Work to complete:
Check each line of the material below for "computer". Report how many have it, with no other words.

Working data:

────────

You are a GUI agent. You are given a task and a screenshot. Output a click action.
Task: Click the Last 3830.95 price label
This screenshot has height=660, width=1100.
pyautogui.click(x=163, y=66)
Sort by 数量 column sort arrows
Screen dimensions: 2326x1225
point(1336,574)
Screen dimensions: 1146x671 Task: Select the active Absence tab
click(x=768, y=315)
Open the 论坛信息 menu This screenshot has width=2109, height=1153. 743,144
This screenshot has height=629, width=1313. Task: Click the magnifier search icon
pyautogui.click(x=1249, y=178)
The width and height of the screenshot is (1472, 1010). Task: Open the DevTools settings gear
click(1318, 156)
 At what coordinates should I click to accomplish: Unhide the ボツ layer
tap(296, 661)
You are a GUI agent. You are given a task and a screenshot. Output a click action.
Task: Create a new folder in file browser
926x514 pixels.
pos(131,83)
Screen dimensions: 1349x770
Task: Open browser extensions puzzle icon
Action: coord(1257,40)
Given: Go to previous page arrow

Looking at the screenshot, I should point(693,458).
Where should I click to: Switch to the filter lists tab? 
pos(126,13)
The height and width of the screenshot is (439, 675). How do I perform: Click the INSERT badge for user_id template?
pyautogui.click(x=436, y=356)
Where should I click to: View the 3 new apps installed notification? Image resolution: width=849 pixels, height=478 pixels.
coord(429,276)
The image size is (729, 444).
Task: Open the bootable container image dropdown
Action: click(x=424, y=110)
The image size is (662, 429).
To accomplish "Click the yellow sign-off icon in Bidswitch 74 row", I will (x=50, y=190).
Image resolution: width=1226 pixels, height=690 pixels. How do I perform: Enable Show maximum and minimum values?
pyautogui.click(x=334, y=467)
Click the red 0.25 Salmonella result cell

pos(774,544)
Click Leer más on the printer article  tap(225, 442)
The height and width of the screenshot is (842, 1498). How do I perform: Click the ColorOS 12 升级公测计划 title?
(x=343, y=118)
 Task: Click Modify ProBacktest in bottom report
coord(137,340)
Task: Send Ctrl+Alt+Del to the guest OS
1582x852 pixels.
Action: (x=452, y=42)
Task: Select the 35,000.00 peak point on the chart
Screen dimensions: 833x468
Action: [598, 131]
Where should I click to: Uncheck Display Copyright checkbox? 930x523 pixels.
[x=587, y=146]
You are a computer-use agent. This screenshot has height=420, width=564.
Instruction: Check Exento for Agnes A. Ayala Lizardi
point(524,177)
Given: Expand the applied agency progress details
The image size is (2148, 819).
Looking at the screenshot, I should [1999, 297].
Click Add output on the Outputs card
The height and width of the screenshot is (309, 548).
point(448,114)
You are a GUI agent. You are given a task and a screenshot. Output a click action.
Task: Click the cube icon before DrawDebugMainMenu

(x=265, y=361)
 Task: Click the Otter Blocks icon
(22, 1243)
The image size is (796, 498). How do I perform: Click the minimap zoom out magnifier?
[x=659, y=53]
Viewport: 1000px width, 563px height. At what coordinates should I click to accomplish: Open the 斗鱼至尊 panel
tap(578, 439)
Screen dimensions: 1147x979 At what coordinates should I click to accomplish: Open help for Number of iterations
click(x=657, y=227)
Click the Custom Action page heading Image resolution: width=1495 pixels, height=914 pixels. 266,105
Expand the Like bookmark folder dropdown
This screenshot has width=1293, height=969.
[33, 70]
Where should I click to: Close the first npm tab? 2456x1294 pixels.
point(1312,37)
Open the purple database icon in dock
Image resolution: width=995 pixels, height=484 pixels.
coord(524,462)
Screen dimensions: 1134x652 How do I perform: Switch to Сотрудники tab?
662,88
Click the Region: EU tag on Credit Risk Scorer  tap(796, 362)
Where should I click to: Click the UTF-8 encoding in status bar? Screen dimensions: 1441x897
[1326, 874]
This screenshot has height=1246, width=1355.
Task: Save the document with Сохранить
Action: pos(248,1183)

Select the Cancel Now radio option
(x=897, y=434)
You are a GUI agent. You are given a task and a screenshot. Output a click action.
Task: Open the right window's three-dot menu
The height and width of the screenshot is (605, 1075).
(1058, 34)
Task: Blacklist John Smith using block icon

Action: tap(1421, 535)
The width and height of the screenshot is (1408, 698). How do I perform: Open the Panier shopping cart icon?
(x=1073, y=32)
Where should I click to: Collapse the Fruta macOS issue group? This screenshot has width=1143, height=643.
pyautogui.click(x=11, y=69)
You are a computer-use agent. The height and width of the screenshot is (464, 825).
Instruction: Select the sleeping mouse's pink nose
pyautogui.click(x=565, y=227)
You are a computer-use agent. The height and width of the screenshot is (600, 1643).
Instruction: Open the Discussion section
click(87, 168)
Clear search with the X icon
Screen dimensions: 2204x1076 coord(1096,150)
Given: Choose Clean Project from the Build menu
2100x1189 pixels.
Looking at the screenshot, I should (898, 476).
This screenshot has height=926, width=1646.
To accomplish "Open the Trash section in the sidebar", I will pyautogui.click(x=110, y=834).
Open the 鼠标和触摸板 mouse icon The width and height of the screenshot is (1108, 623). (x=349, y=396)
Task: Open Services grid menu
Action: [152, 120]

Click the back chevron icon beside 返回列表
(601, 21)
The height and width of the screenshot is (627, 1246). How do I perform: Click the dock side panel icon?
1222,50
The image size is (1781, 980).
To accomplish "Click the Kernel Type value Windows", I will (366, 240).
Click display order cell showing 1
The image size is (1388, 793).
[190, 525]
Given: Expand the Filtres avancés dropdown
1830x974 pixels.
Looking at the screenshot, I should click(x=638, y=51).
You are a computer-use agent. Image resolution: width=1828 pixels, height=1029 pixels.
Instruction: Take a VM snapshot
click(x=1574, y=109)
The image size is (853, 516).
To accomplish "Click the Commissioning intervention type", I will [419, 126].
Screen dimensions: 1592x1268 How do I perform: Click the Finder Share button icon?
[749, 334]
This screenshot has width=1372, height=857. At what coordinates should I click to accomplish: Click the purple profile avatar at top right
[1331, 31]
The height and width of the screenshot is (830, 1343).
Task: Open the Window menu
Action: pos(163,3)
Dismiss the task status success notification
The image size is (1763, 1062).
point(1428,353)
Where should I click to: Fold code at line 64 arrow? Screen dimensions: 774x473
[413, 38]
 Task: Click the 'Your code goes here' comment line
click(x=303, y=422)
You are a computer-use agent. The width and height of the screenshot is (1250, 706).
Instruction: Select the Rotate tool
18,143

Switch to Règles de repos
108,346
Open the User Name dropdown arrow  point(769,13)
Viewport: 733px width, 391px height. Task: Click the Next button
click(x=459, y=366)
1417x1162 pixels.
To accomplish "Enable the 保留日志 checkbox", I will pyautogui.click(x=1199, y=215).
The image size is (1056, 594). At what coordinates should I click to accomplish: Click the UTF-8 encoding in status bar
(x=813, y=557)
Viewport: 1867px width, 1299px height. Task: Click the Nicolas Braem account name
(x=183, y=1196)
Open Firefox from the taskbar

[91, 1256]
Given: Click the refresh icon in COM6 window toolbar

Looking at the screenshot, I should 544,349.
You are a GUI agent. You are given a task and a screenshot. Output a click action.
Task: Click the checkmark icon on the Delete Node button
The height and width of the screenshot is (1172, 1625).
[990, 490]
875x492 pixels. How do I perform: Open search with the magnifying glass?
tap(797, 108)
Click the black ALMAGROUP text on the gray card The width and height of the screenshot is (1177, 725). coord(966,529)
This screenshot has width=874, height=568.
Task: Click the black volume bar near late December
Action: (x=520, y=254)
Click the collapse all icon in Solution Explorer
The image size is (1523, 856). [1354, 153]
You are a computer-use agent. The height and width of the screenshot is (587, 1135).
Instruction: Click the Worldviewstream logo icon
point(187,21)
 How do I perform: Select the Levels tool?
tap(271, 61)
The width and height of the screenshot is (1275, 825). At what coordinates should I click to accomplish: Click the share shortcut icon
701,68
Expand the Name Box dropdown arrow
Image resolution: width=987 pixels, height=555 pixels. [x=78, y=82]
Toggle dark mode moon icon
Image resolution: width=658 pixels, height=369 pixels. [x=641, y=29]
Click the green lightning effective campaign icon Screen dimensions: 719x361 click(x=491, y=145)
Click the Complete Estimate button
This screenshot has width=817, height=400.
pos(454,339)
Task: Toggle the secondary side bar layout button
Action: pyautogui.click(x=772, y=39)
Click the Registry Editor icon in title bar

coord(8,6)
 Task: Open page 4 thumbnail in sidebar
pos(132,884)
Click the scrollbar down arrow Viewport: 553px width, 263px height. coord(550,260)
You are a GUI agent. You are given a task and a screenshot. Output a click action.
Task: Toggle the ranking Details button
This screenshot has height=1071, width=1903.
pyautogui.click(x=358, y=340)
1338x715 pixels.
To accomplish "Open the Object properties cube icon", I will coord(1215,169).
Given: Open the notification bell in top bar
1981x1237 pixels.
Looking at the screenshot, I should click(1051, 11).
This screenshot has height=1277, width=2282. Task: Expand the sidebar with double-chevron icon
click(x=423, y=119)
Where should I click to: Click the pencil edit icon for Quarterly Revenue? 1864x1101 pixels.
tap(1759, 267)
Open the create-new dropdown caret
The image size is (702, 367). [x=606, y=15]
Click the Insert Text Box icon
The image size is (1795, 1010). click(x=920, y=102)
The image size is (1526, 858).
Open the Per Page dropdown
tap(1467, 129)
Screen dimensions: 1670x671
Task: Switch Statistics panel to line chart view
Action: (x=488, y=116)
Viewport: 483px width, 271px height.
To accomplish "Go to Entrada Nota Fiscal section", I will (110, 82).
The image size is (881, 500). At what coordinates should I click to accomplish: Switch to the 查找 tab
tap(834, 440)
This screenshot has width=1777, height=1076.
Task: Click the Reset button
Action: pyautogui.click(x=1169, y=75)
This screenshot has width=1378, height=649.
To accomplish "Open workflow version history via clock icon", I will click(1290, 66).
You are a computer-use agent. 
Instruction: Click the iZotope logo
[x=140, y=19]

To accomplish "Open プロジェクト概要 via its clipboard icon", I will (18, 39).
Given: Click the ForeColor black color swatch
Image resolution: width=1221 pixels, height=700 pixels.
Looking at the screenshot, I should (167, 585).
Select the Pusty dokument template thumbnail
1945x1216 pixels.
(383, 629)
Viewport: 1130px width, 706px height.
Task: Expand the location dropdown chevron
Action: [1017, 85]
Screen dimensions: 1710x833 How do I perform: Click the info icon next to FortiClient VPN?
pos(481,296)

────────

Task solution:
7